** Opening SUPPLIED RECORDS block **
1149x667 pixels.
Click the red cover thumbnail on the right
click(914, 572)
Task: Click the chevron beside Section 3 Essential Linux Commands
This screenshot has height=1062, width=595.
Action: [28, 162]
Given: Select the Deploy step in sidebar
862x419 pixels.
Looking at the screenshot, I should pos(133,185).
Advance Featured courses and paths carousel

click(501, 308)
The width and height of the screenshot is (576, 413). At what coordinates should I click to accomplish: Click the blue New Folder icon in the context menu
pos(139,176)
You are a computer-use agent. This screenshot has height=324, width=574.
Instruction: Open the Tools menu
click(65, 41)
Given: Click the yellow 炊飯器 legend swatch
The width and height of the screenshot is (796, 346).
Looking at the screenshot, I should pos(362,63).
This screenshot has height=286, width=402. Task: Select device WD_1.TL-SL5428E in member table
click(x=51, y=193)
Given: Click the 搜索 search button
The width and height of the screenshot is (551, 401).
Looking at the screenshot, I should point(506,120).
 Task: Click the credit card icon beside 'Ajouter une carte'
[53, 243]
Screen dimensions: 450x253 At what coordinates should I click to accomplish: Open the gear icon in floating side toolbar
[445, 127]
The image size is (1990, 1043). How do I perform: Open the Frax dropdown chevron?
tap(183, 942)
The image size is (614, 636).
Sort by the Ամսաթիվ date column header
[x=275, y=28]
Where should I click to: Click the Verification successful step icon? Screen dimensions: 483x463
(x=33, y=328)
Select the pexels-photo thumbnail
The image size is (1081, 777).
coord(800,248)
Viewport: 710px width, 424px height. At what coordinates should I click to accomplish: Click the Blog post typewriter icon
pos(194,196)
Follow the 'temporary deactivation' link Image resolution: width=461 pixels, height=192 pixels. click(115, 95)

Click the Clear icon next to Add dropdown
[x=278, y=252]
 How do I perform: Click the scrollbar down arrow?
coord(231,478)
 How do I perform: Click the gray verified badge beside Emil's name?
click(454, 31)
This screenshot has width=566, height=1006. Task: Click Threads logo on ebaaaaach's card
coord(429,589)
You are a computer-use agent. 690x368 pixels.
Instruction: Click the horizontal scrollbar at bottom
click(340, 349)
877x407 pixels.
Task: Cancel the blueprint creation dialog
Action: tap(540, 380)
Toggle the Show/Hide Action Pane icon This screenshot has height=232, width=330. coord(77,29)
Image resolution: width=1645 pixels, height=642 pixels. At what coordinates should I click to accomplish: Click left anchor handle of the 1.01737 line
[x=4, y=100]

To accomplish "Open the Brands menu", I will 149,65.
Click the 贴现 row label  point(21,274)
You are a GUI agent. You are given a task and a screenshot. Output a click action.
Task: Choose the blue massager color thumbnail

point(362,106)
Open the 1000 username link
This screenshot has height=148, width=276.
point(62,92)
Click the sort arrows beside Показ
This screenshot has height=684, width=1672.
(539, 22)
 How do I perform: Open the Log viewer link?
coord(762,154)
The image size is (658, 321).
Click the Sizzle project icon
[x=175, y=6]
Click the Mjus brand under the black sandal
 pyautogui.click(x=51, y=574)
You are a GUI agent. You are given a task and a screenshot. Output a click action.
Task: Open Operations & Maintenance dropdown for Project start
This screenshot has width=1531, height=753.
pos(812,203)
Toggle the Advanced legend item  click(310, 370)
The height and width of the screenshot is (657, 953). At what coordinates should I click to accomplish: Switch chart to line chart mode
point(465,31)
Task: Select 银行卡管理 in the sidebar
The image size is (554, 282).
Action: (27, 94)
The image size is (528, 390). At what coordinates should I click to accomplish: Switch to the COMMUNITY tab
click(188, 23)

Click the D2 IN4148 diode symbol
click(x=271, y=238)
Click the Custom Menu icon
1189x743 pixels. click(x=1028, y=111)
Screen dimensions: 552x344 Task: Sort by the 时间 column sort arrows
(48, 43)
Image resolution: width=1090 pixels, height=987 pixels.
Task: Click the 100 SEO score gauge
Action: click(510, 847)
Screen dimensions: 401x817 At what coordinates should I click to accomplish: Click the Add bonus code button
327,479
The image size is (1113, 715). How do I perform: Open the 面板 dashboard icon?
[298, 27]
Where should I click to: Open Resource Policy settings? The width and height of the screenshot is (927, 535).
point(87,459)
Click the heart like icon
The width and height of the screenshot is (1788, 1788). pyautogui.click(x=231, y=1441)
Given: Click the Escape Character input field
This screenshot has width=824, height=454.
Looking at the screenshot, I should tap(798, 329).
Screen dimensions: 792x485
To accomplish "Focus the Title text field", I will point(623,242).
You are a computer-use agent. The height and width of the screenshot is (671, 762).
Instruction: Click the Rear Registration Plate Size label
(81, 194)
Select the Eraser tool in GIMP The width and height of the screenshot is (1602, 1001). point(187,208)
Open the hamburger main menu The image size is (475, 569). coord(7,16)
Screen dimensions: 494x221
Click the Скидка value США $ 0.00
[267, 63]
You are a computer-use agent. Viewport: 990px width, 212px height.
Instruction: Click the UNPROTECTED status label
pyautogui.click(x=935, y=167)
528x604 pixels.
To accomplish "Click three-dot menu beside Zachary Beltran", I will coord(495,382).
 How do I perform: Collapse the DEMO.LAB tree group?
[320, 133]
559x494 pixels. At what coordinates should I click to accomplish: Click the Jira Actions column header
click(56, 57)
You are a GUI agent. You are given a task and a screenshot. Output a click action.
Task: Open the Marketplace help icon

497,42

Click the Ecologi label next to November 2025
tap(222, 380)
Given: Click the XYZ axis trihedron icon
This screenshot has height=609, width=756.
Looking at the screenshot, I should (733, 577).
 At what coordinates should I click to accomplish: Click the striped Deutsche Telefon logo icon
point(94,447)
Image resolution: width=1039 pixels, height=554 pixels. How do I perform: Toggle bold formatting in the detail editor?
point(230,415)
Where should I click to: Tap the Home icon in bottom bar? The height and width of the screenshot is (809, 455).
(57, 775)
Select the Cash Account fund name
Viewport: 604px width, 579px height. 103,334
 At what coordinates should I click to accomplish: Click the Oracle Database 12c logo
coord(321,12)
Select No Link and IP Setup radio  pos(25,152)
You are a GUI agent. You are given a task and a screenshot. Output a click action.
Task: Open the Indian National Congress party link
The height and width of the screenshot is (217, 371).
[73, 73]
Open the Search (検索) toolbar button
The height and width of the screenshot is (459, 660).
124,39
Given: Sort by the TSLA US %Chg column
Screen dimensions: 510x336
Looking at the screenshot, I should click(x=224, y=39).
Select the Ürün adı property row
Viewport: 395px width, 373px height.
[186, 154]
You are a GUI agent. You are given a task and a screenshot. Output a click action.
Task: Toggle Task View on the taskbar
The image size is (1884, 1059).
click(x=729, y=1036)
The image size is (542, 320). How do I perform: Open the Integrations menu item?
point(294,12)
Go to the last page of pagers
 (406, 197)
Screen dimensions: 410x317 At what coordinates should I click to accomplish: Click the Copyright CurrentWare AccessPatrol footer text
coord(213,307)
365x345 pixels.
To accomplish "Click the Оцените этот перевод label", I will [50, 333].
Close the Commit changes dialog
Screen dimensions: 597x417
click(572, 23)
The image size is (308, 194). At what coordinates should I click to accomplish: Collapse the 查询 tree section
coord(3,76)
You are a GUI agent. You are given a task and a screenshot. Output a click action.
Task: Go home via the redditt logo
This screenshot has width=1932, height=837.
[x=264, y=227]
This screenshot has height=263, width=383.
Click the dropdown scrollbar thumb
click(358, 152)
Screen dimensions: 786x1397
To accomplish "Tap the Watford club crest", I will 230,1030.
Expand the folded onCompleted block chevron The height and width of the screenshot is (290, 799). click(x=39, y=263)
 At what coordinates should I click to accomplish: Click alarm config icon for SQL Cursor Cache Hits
** Closing SUPPLIED RECORDS block **
YOUR ASSIGNMENT: Word for word, write out every record in the listing.

WRITTEN ANSWER:
1149x667 pixels.
Click the red cover thumbnail on the right
click(914, 572)
Task: Click the chevron beside Section 3 Essential Linux Commands
This screenshot has height=1062, width=595.
Action: [28, 162]
Given: Select the Deploy step in sidebar
862x419 pixels.
Looking at the screenshot, I should pos(133,185).
Advance Featured courses and paths carousel

click(501, 308)
The width and height of the screenshot is (576, 413). At what coordinates should I click to accomplish: Click the blue New Folder icon in the context menu
pos(139,176)
You are a computer-use agent. This screenshot has height=324, width=574.
Instruction: Open the Tools menu
click(65, 41)
Given: Click the yellow 炊飯器 legend swatch
The width and height of the screenshot is (796, 346).
Looking at the screenshot, I should pos(362,63).
This screenshot has height=286, width=402. Task: Select device WD_1.TL-SL5428E in member table
click(x=51, y=193)
Given: Click the 搜索 search button
The width and height of the screenshot is (551, 401).
Looking at the screenshot, I should point(506,120).
 Task: Click the credit card icon beside 'Ajouter une carte'
[53, 243]
Screen dimensions: 450x253 At what coordinates should I click to accomplish: Open the gear icon in floating side toolbar
[445, 127]
The image size is (1990, 1043). How do I perform: Open the Frax dropdown chevron?
tap(183, 942)
The image size is (614, 636).
Sort by the Ամսաթիվ date column header
[x=275, y=28]
Where should I click to: Click the Verification successful step icon? Screen dimensions: 483x463
(x=33, y=328)
Select the pexels-photo thumbnail
The image size is (1081, 777).
coord(800,248)
Viewport: 710px width, 424px height. At what coordinates should I click to accomplish: Click the Blog post typewriter icon
pos(194,196)
Follow the 'temporary deactivation' link Image resolution: width=461 pixels, height=192 pixels. click(115, 95)

Click the Clear icon next to Add dropdown
[x=278, y=252]
 How do I perform: Click the scrollbar down arrow?
coord(231,478)
 How do I perform: Click the gray verified badge beside Emil's name?
click(454, 31)
This screenshot has width=566, height=1006. Task: Click Threads logo on ebaaaaach's card
coord(429,589)
You are a computer-use agent. 690x368 pixels.
Instruction: Click the horizontal scrollbar at bottom
click(340, 349)
877x407 pixels.
Task: Cancel the blueprint creation dialog
Action: tap(540, 380)
Toggle the Show/Hide Action Pane icon This screenshot has height=232, width=330. coord(77,29)
Image resolution: width=1645 pixels, height=642 pixels. At what coordinates should I click to accomplish: Click left anchor handle of the 1.01737 line
[x=4, y=100]

To accomplish "Open the Brands menu", I will 149,65.
Click the 贴现 row label  point(21,274)
You are a GUI agent. You are given a task and a screenshot. Output a click action.
Task: Choose the blue massager color thumbnail

point(362,106)
Open the 1000 username link
This screenshot has height=148, width=276.
point(62,92)
Click the sort arrows beside Показ
This screenshot has height=684, width=1672.
(539, 22)
 How do I perform: Open the Log viewer link?
coord(762,154)
The image size is (658, 321).
Click the Sizzle project icon
[x=175, y=6]
Click the Mjus brand under the black sandal
 pyautogui.click(x=51, y=574)
You are a GUI agent. You are given a task and a screenshot. Output a click action.
Task: Open Operations & Maintenance dropdown for Project start
This screenshot has width=1531, height=753.
pos(812,203)
Toggle the Advanced legend item  click(310, 370)
The height and width of the screenshot is (657, 953). At what coordinates should I click to accomplish: Switch chart to line chart mode
point(465,31)
Task: Select 银行卡管理 in the sidebar
The image size is (554, 282).
Action: (27, 94)
The image size is (528, 390). At what coordinates should I click to accomplish: Switch to the COMMUNITY tab
click(188, 23)

Click the D2 IN4148 diode symbol
click(x=271, y=238)
Click the Custom Menu icon
1189x743 pixels. click(x=1028, y=111)
Screen dimensions: 552x344 Task: Sort by the 时间 column sort arrows
(48, 43)
Image resolution: width=1090 pixels, height=987 pixels.
Task: Click the 100 SEO score gauge
Action: click(510, 847)
Screen dimensions: 401x817 At what coordinates should I click to accomplish: Click the Add bonus code button
327,479
The image size is (1113, 715). How do I perform: Open the 面板 dashboard icon?
[298, 27]
Where should I click to: Open Resource Policy settings? The width and height of the screenshot is (927, 535).
point(87,459)
Click the heart like icon
The width and height of the screenshot is (1788, 1788). pyautogui.click(x=231, y=1441)
Given: Click the Escape Character input field
This screenshot has width=824, height=454.
Looking at the screenshot, I should tap(798, 329).
Screen dimensions: 792x485
To accomplish "Focus the Title text field", I will point(623,242).
You are a computer-use agent. The height and width of the screenshot is (671, 762).
Instruction: Click the Rear Registration Plate Size label
(81, 194)
Select the Eraser tool in GIMP The width and height of the screenshot is (1602, 1001). point(187,208)
Open the hamburger main menu The image size is (475, 569). coord(7,16)
Screen dimensions: 494x221
Click the Скидка value США $ 0.00
[267, 63]
You are a computer-use agent. Viewport: 990px width, 212px height.
Instruction: Click the UNPROTECTED status label
pyautogui.click(x=935, y=167)
528x604 pixels.
To accomplish "Click three-dot menu beside Zachary Beltran", I will coord(495,382).
 How do I perform: Collapse the DEMO.LAB tree group?
[320, 133]
559x494 pixels. At what coordinates should I click to accomplish: Click the Jira Actions column header
click(56, 57)
You are a GUI agent. You are given a task and a screenshot. Output a click action.
Task: Open the Marketplace help icon

497,42

Click the Ecologi label next to November 2025
tap(222, 380)
Given: Click the XYZ axis trihedron icon
This screenshot has height=609, width=756.
Looking at the screenshot, I should (733, 577).
 At what coordinates should I click to accomplish: Click the striped Deutsche Telefon logo icon
point(94,447)
Image resolution: width=1039 pixels, height=554 pixels. How do I perform: Toggle bold formatting in the detail editor?
point(230,415)
Where should I click to: Tap the Home icon in bottom bar? The height and width of the screenshot is (809, 455).
(57, 775)
Select the Cash Account fund name
Viewport: 604px width, 579px height. 103,334
 At what coordinates should I click to accomplish: Click the Oracle Database 12c logo
coord(321,12)
Select No Link and IP Setup radio  pos(25,152)
You are a GUI agent. You are given a task and a screenshot. Output a click action.
Task: Open the Indian National Congress party link
The height and width of the screenshot is (217, 371).
[73, 73]
Open the Search (検索) toolbar button
The height and width of the screenshot is (459, 660).
124,39
Given: Sort by the TSLA US %Chg column
Screen dimensions: 510x336
Looking at the screenshot, I should click(x=224, y=39).
Select the Ürün adı property row
Viewport: 395px width, 373px height.
[186, 154]
You are a GUI agent. You are given a task and a screenshot. Output a click action.
Task: Toggle Task View on the taskbar
The image size is (1884, 1059).
click(x=729, y=1036)
The image size is (542, 320). How do I perform: Open the Integrations menu item?
point(294,12)
Go to the last page of pagers
 (406, 197)
Screen dimensions: 410x317 At what coordinates should I click to accomplish: Click the Copyright CurrentWare AccessPatrol footer text
coord(213,307)
365x345 pixels.
To accomplish "Click the Оцените этот перевод label", I will [50, 333].
Close the Commit changes dialog
Screen dimensions: 597x417
click(572, 23)
The image size is (308, 194). At what coordinates should I click to accomplish: Collapse the 查询 tree section
coord(3,76)
You are a GUI agent. You are given a task and a screenshot. Output a click action.
Task: Go home via the redditt logo
This screenshot has width=1932, height=837.
[x=264, y=227]
This screenshot has height=263, width=383.
Click the dropdown scrollbar thumb
click(358, 152)
Screen dimensions: 786x1397
To accomplish "Tap the Watford club crest", I will 230,1030.
Expand the folded onCompleted block chevron The height and width of the screenshot is (290, 799). click(x=39, y=263)
 At what coordinates should I click to accomplish: Click alarm config icon for SQL Cursor Cache Hits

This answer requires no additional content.